The Somali National Army has done little to stem the insurgents, unsurprising for a force “still in development mode while trying to fight a war at the same time,” said Mahmood, the analyst.
Its most effective arm, the US-trained “Danab” commando unit, is better at killing militants than holding territory, and has suffered demoralizing losses to its officer corps, added Abdi.
“We are beginning to see an army that is not just dysfunctional, but losing the will to actually fight,” he said.
The problems stem from the wider chaos of Somali politics, in which a kaleidoscope of clan demands have never resolved into anything like a national consensus.
The government has vowed a renewed military push, but President Mohamud’s focus has been on holding the country’s first-ever one-man, one-vote election next year.
That “will not happen,” said a Western diplomat, speaking on condition of anonymity. Even in Mogadishu, where security is strongest, “any polling station would get bombed,” he said.
“It’s unfortunate that attention was shifted toward insignificant political-related matters which do not help security instead of focusing on strengthening the armed forces,” ex-president Sharif Sheikh Ahmed recently told reporters.
Al-Shabab has not launched a full assault on the capital, but has repeatedly demonstrated its presence.
Pot-shots targeting the airport are at an all-time high, said the diplomat, and Mohamud narrowly survived an attack on his convoy outside the presidential palace in March.
The group also controls much of the economy.
“It out-taxes the state. Its business tentacles spread everywhere,” said Abdi. “It is one of the wealthiest insurgencies in Africa.”
Meanwhile, the government’s foreign backers are losing patience.

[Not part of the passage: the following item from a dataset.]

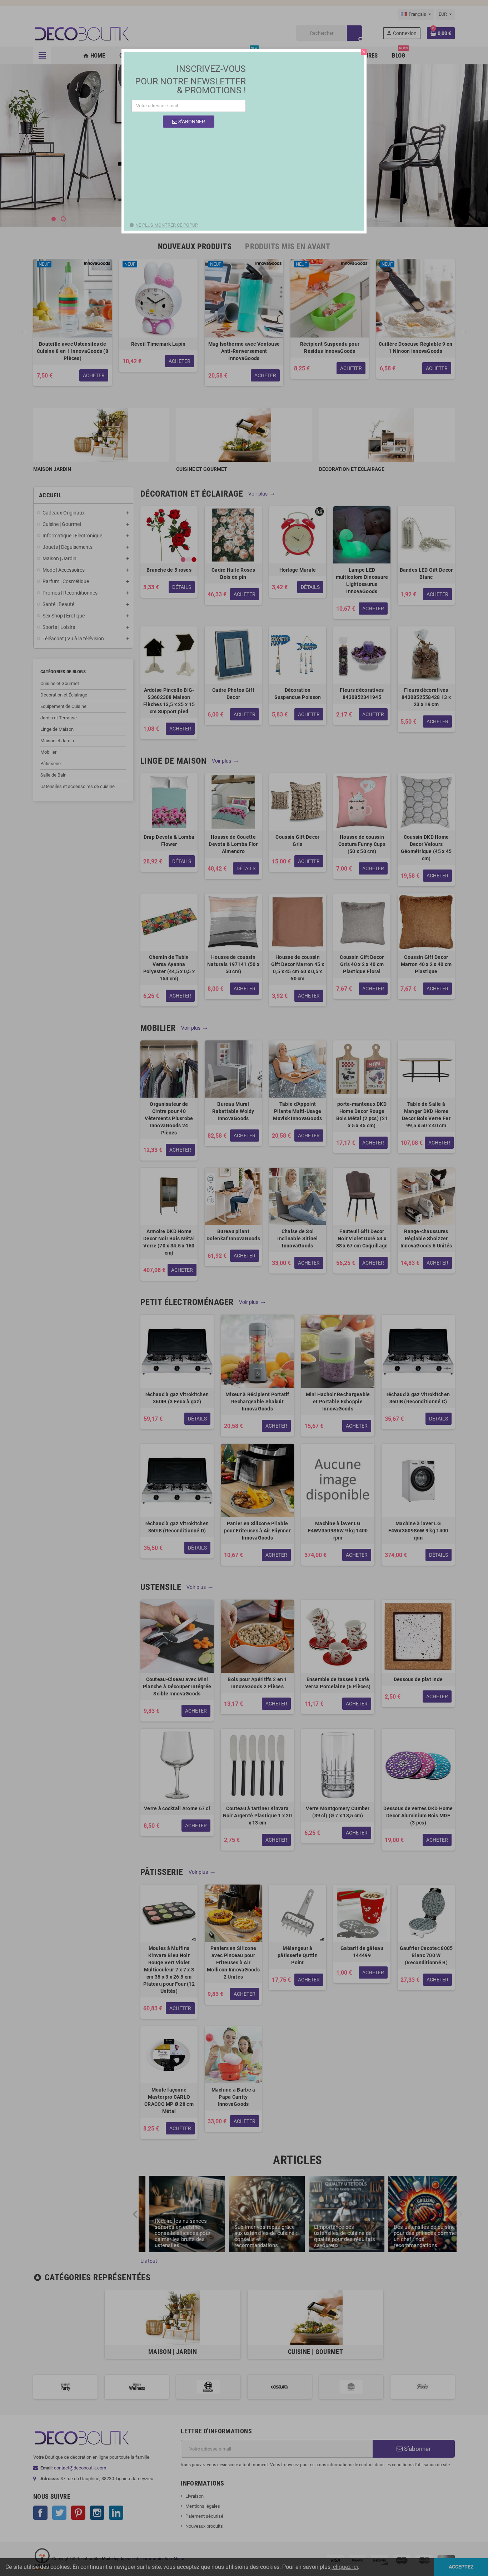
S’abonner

The European Union and United States have poured well over $7 billion into Somali security — primarily various African Union-led missions — since 2007, according to the EU Institute for Security Studies.
The previous AU mission ended in December, but had to be immediately replaced with a new one — with the quip-generating acronym AUSSOM — because Somali forces were still not ready to take over.
“There’s a huge amount of donor fatigue. People are asking: ‘What have we bought for the last 10 years?’ Seeing the army run away and having (to create) AUSSOM was really hard for people,” said the diplomat.
Donors, especially Washington, are reluctant to keep funding the AU mission.
Mahmood estimates it will scrabble together two-thirds of its funding for 2025: “Enough to keep things going... but there’s clearly a chronic shortfall.”
Somalia has struck deals with newer partners like the United Arab Emirates, Qatar and Egypt. Turkiye has deployed about 500 troops, backed by drones, to reinforce security in Mogadishu.
But they are interested in protecting investments such as a mooted Turkish spaceport, said Mahmood, rather than leading the fight against Al-Shabab.
“We are staring at a very grim situation,” said Abdi.